■ **Serie di esercizi**
(1) Come si traduce in inglese la frase "L’Arcidiocesi di Milano non ha cantato vittoria neanche questa volta.", tratta dal testo sull'elezione di Bergoglio?
(2) Riprendi il testo sull'elezione di Bergoglio e proseguilo a partire dalla sua ultima frase.

■ **Testo di riferimento**
= = =

Rosario PipoloL’agognata fumata bianca del primo Conclave invaso dai social network ha fatto sventolare qualche bandiera tricolore di troppo. L’Arcidiocesi di Milano non ha cantato vittoria neanche questa volta. Il cardinale Angelo Scola era troppo schierato con i ciellini per aggiudicarsi l’ambito pontificato dopo le dimissioni del principe Ratzinger. C’è chi ha creduto fino a pochi istanti prima dell’Habemus Papam che dietro la finestra sarebbe apparso un successore in toto di Benedetto XVI. I movimenti conservatori che animano la Chiesa cattolica hanno subìto il contraccolpo perché ad affacciarsi alla finestra c’è stato un gesuita, per giunta per niente Ratzingeriano, per giunta argentino, la cui elezione riscatta la memoria di Carlo Maria Martini. Habemus Papam: è il moderato Jorge Mario Bergoglio, che da arcivescovo di Buenos Aires sale al pontificato con il nome di Francesco I.

Sostenuto dallo stesso Martini al precedente Conclave, la scelta di Bergoglio mantiene da una parte il passo della transizione e dall’altra porge un segnale moderato di cambiamento nella Chiesa dilaniata da scandali, misteri di Vatileaks, abusi sessuali, intrighi di palazzo, complotti della curia, senza menzionare gli scheletri nell’armadio (da Emanuela Orlandi alla Banca Vaticana). Francesco I non sarà il pontefice progressista che qualcuno si aspettava, almeno che non ci siano sorprese lungo il pontificato, ma sarà il Gesuita rigoroso e severo che potrebbe scuotere persino le fogne dei sotterranei vaticani. I bookmaker e i sondaggi hanno fatto l’ennesima figuraccia allontanandosi dai pronostici, ma era qualche decennio che ci aspettavamo un Papa dell’America latina.

= = =

■ **Righe mostrate**

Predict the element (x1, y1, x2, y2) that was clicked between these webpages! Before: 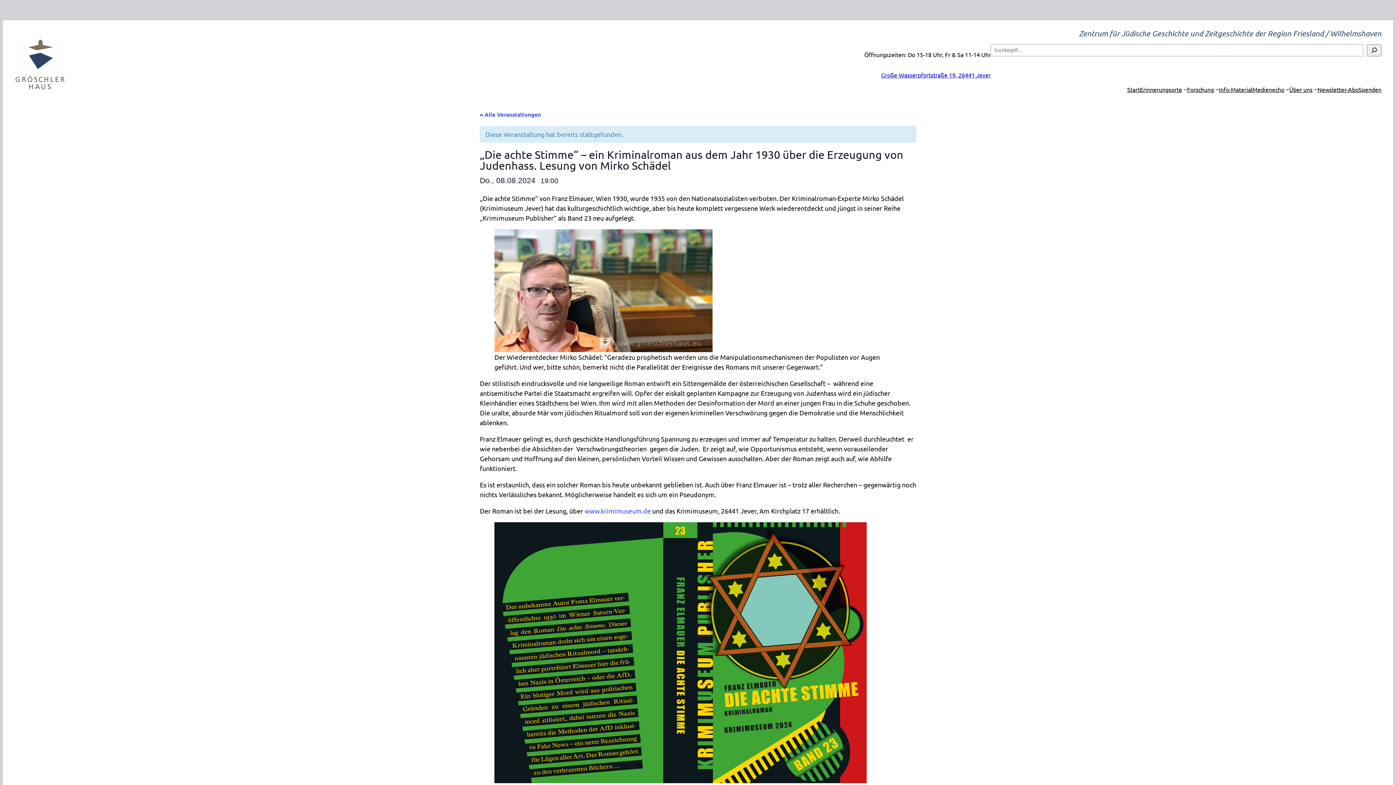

= = =

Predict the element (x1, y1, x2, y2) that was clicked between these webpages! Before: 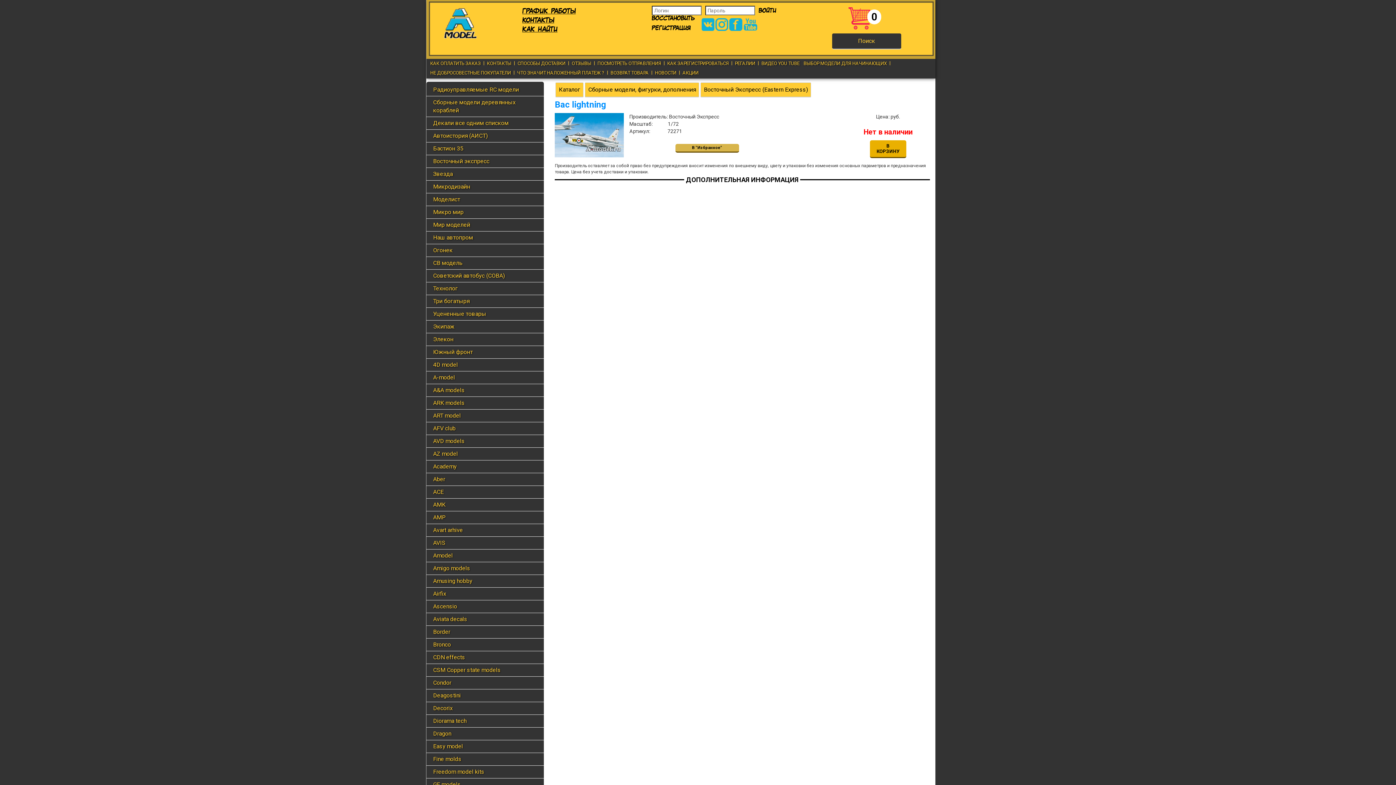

= = =

■ **Risposte**
(1) The Archdiocese of Milan did not claim victory this time either.

(2)
Si finisce nell’incappare nel solito luogo comune: Abbiamo un Pontefice di destra o di sinistra? Direi che abbiamo un Papa Argentino che, nella sua terra, si è distinto per aver difeso i poveri e gli emarginati. Sarà dura fargli indossare il mantello e le scarpine da principe. Quando lo hanno annunciato come Francesco I, non ho pensato per riflesso al piccolo grande uomo di Assisi, nonostante il nome scelto indichi chiaramente che Bergoglio farà sentire il profumo di povertà a gran parte della curia asservita dal potere.
Mi è venuto in mente Francisco, il pastorello portoghese che nelle campagne sperdute di Fatima vide un raggio di luce bianca. E forse è la stessa luce che si sforzerà di farci intravedere Jorge Mario Bergoglio, senza le vesti dell’alto porporato, perché dopo duemila anni sopravvive ancora una grande testimonianza. Quella di un “povero tra i poveri”, sfidante agguerrito di principi e regnanti e urlatore, in una zolla del Medio-Oriente, di un principio che non appartiene soltanto ai naufraghi della spiritualità: l’amore è l’unica via che può dare un senso alla nostra affannata esistenza.

Jorge Mario Bergoglio è giunto al Pontificato in punta di piedi proprio come potrebbero essere i cambiamenti che si prospettano. E se così fosse, il Padreterno ci ha messo del suo.

  Il Paradiso può attendere? Il Sudamerica no!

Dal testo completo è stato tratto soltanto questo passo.